Could you transcribe every record below exactly, leaving out any pictures?

» Stored data:

------------------------------------

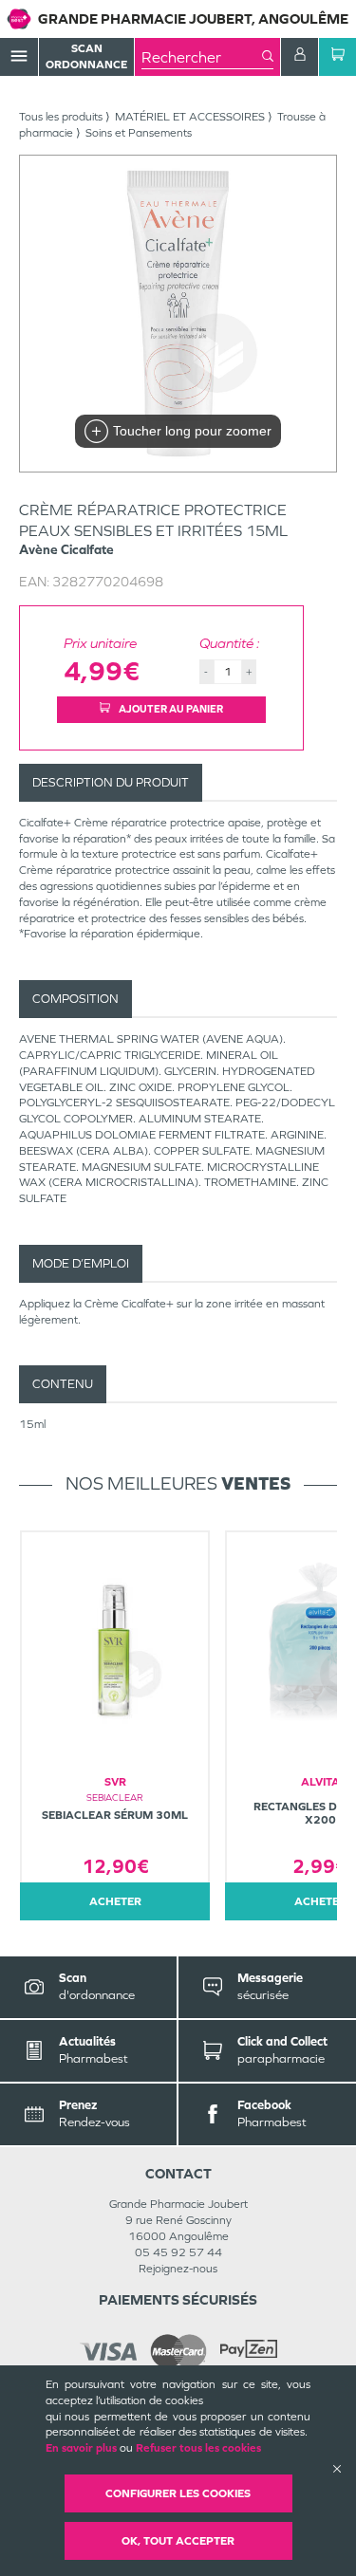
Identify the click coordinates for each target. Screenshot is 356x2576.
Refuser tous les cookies (198, 2448)
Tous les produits (61, 116)
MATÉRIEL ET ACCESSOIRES (190, 116)
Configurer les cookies (178, 2493)
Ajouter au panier (170, 708)
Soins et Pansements (138, 132)
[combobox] (201, 57)
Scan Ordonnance (86, 56)
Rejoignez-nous (178, 2268)
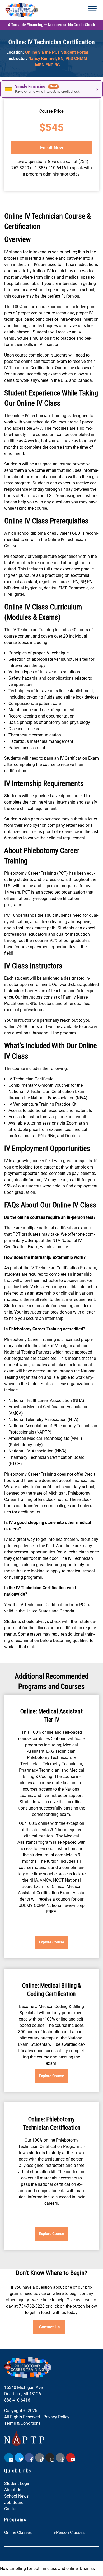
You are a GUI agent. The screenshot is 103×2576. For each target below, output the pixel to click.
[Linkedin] (8, 2457)
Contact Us (49, 2326)
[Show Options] (78, 2511)
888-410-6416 (17, 2400)
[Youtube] (70, 2457)
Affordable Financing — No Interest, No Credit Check (51, 25)
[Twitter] (19, 2457)
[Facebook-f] (29, 2457)
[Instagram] (49, 2457)
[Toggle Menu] (92, 8)
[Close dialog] (83, 2478)
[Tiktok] (39, 2457)
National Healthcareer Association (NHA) (46, 1400)
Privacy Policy (56, 2416)
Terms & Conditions (22, 2423)
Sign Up (47, 2555)
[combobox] (46, 2511)
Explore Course (51, 1942)
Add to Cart (51, 147)
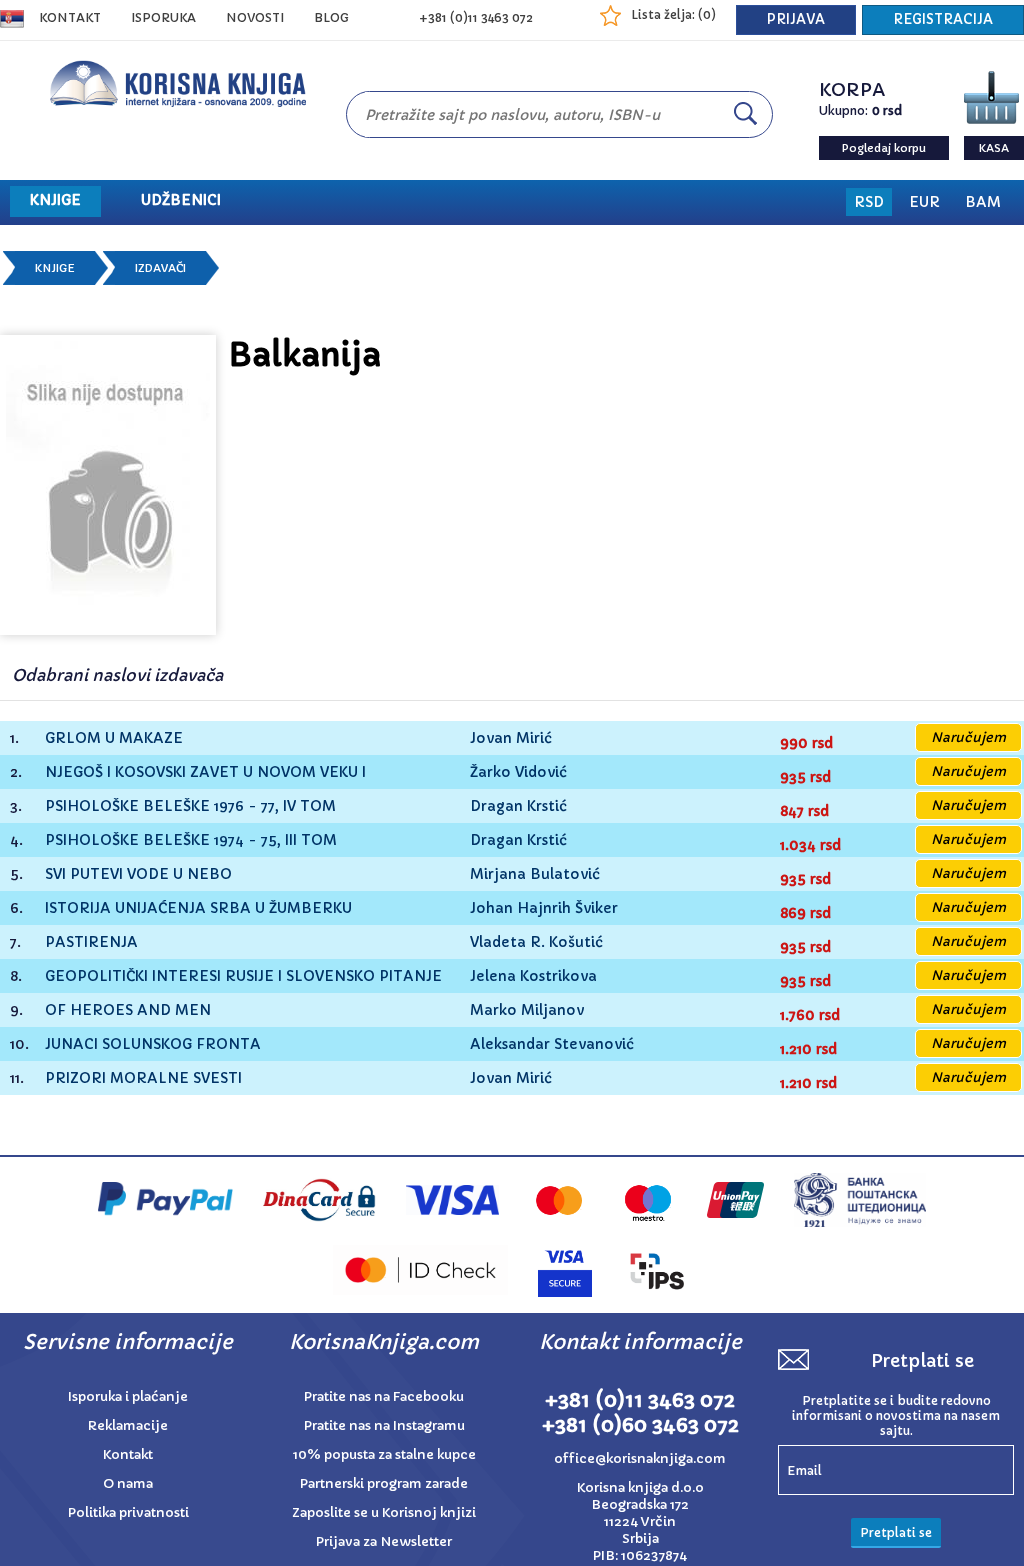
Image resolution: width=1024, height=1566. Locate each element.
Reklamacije (128, 1425)
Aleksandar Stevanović (552, 1044)
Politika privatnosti (128, 1512)
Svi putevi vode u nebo (138, 874)
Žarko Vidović (518, 772)
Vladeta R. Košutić (536, 942)
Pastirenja (91, 942)
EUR (924, 202)
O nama (128, 1483)
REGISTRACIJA (943, 19)
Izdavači (160, 268)
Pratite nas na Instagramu (384, 1425)
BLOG (331, 17)
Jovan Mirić (511, 738)
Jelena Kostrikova (533, 976)
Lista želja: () (673, 14)
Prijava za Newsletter (384, 1541)
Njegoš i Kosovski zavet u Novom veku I (205, 772)
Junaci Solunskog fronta (153, 1044)
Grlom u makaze (114, 738)
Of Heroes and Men (128, 1010)
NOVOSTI (255, 17)
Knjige (55, 268)
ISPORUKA (163, 17)
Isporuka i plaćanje (128, 1396)
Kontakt (70, 17)
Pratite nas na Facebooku (384, 1396)
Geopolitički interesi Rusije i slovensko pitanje (243, 976)
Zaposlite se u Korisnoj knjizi (384, 1512)
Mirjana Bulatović (535, 874)
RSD (869, 202)
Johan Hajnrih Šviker (544, 908)
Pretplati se (896, 1532)
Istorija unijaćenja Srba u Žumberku (198, 908)
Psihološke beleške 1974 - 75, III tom (191, 840)
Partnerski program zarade (384, 1483)
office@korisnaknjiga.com (640, 1458)
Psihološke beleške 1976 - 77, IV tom (190, 806)
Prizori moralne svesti (143, 1078)
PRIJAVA (796, 19)
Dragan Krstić (518, 806)
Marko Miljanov (527, 1010)
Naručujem (968, 737)
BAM (983, 202)
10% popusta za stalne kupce (384, 1454)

------------------------------------

» Answer below:
Identify the click coordinates for each target. Screenshot is 356x2576.
Refuser tous les cookies (198, 2448)
Tous les produits (61, 116)
MATÉRIEL ET ACCESSOIRES (190, 116)
Configurer les cookies (178, 2493)
Ajouter au panier (170, 708)
Soins et Pansements (138, 132)
[combobox] (201, 57)
Scan Ordonnance (86, 56)
Rejoignez-nous (178, 2268)
You are a GUI agent. The screenshot is 103×2576. For each target below, output the pixel to click.
[Linkedin] (8, 2457)
Contact Us (49, 2326)
[Show Options] (78, 2511)
888-410-6416 (17, 2400)
[Youtube] (70, 2457)
Affordable Financing — No Interest, No Credit Check (51, 25)
[Twitter] (19, 2457)
[Facebook-f] (29, 2457)
[Instagram] (49, 2457)
[Toggle Menu] (92, 8)
[Close dialog] (83, 2478)
[Tiktok] (39, 2457)
National Healthcareer Association (NHA) (46, 1400)
Privacy Policy (56, 2416)
Terms & Conditions (22, 2423)
Sign Up (47, 2555)
[combobox] (46, 2511)
Explore Course (51, 1942)
Add to Cart (51, 147)
Image resolution: width=1024, height=1566. Locate each element.
Reklamacije (128, 1425)
Aleksandar Stevanović (552, 1044)
Politika privatnosti (128, 1512)
Svi putevi vode u nebo (138, 874)
Žarko Vidović (518, 772)
Vladeta R. Košutić (536, 942)
Pastirenja (91, 942)
EUR (924, 202)
O nama (128, 1483)
REGISTRACIJA (943, 19)
Izdavači (160, 268)
Pratite nas na Instagramu (384, 1425)
BLOG (331, 17)
Jovan Mirić (511, 738)
Jelena Kostrikova (533, 976)
Lista želja: () (673, 14)
Prijava za Newsletter (384, 1541)
Njegoš i Kosovski zavet u Novom veku I (205, 772)
Junaci Solunskog fronta (153, 1044)
Grlom u makaze (114, 738)
Of Heroes and Men (128, 1010)
NOVOSTI (255, 17)
Knjige (55, 268)
ISPORUKA (163, 17)
Isporuka i plaćanje (128, 1396)
Kontakt (70, 17)
Pratite nas na Facebooku (384, 1396)
Geopolitički interesi Rusije i slovensko pitanje (243, 976)
Zaposlite se u Korisnoj knjizi (384, 1512)
Mirjana Bulatović (535, 874)
RSD (869, 202)
Johan Hajnrih Šviker (544, 908)
Pretplati se (896, 1532)
Istorija unijaćenja Srba u Žumberku (198, 908)
Psihološke beleške 1974 - 75, III tom (191, 840)
Partnerski program zarade (384, 1483)
office@korisnaknjiga.com (640, 1458)
Psihološke beleške 1976 - 77, IV tom (190, 806)
Prizori moralne svesti (143, 1078)
PRIJAVA (796, 19)
Dragan Krstić (518, 806)
Marko Miljanov (527, 1010)
Naručujem (968, 737)
BAM (983, 202)
10% popusta za stalne kupce (384, 1454)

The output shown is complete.